Prof.in Dr.in Susanne Keuchel, Vorsitzende der Bundesvereinigung Kulturelle Kinder- und Jugendbildung (BKJ)
AGJ
Die Vorsitzende der Arbeitsgemeinschaft für Kinder und Jugendhilfe (AGJ) Prof.in Dr.in Karin Böllert warnt vor den Folgekosten, die die geplanten Kürzungen im KJP mit sich brächten:
Das ist Sparen an der Gegenwart und Zukunft der jungen Generation und erzeugt in jedem Fall höhere Folgekosten.
Prof.in. Dr.in Karin Böllert, Vorsitzende der AGJ
DBJR
Von „fatal“ und „Trugschluss“ ist die Rede bei den Vorsitzenden des Deutschen Bundesjugendrings (DBJR):
Aus unserer Sicht ist die Entscheidung der Bundesregierung, den Kinder- und Jugendplan des Bundes massiv um fast ein Fünftel zu kürzen, ein fatales Signal für junge Menschen in Deutschland. Die Bundesregierung nimmt in Kauf, mühsam und über Jahre aufgebaute Strukturen für Kinder, Jugendliche und junge Erwachsene in kurzer Zeit zu zerschlagen. Der Umgang der Bundesregierung mit der Zivilgesellschaft, welche die Demokratie in Deutschland trägt, macht mir große Sorgen.

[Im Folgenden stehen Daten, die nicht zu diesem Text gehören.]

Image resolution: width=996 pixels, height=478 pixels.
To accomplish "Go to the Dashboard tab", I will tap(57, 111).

Daniela Broda, Vorsitzende DBJR
Mit diesen Plänen liegt die Bundesregierung einem fiskalischen Trugschluss auf: Anstatt im Interesse der jungen Generation zu handeln, spart die Bundesregierung an der Zukunft. Das, was heute nicht in junge Menschen investiert wird, wird uns als Gesellschaft in einigen Jahren noch sehr teuer zu stehen kommen.

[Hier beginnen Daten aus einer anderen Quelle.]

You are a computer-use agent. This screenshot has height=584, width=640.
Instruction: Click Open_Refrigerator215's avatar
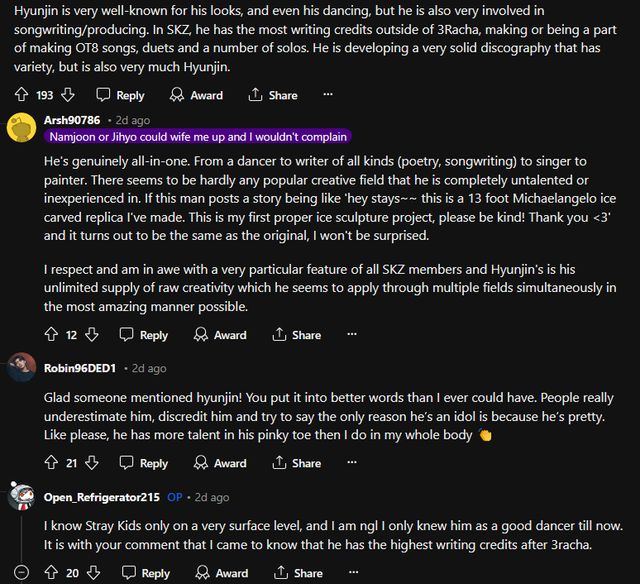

Wendelin Haag, Vorsitzender DBJR
AdB
Der Vorsitzende des Arbeitskreises deutscher Bildungsstätten (AdB), Boris Brokmeier, warnt vor den gesellschaftlichen Konsequenzen, die ein Wegfall zahlreicher Angebote der Kinder- und Jugendarbeit zur Folge hätte:
Die Kürzungen im Kinder- und Jugendplan des Bundes sind nicht zu verantworten! Sie treffen junge Menschen, weil sie dazu führen werden, dass Angebote, Räume, Gelegenheiten für Kinder und Jugendliche für gemeinsames Erleben, für Austausch und neue Erfahrungen gestrichen werden. Auch die Angebote politischer Bildung werden davon betroffen sein. Ich kann nicht glauben, dass in Zeiten von wachsender Demokratieverdrossenheit und Hassrede im Netz, von Verschwörungserzählungen und erstarkendem Rechtspopulismus ausgerechnet bei der politischen Bildung für junge Menschen gespart werden soll. Wie passt das zu einer Koalition, die sich Freiheit und Gerechtigkeit auf die Fahnen geschrieben hat?

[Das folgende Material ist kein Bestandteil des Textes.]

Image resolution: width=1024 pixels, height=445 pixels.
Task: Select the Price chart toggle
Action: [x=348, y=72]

Boris Brokmeier, Vorsitzender des Arbeitskreises deutscher Bildungsstätten (AdB)
dsj
Welche gesellschaftliche Bedeutung der Sport für Kinder und Jugendliche einnimmt, lässt sich durch den Beitrag von Setfan Raid, Vorsitzender der Deutschen Sportjugend (dsj), erahnen:
Der Jugendsport ist der Motor unserer Gesellschaft! Wir brauchen ausreichend finanzielle Förderung, um als handlungsfähige Jugendsportstrukturen essentielle Beiträge, wie Bewegungsförderung, Stärkung von Partizipation, Engagement von jungen Menschen, politische Bildung und Gesundheitsförderung für unsere Gesellschaft zu leisten.
Stefan Raid, Erster Vorsitzender der Deutschen Sportjugend (dsj)
bap
Ganz besonders deutlich wird der Widerspruch der geplanten Kürzungen im Kontrast zur gesellschaftspolitischen Situation. Wilfried Klein, Vorsitzender des Bundesausschusses Politische Bildung (bap) e. V. beklagt:
Wer angesichts des Erstarkens extremistischer Kräfte in der Bundesrepublik den Trägern der politischen Bildung ihre Gelder kürzt, schwächt die Demokratiearbeit. Und die ist wichtiger denn je. Wir brauchen mehr, nicht weniger Geld für unsere Arbeit.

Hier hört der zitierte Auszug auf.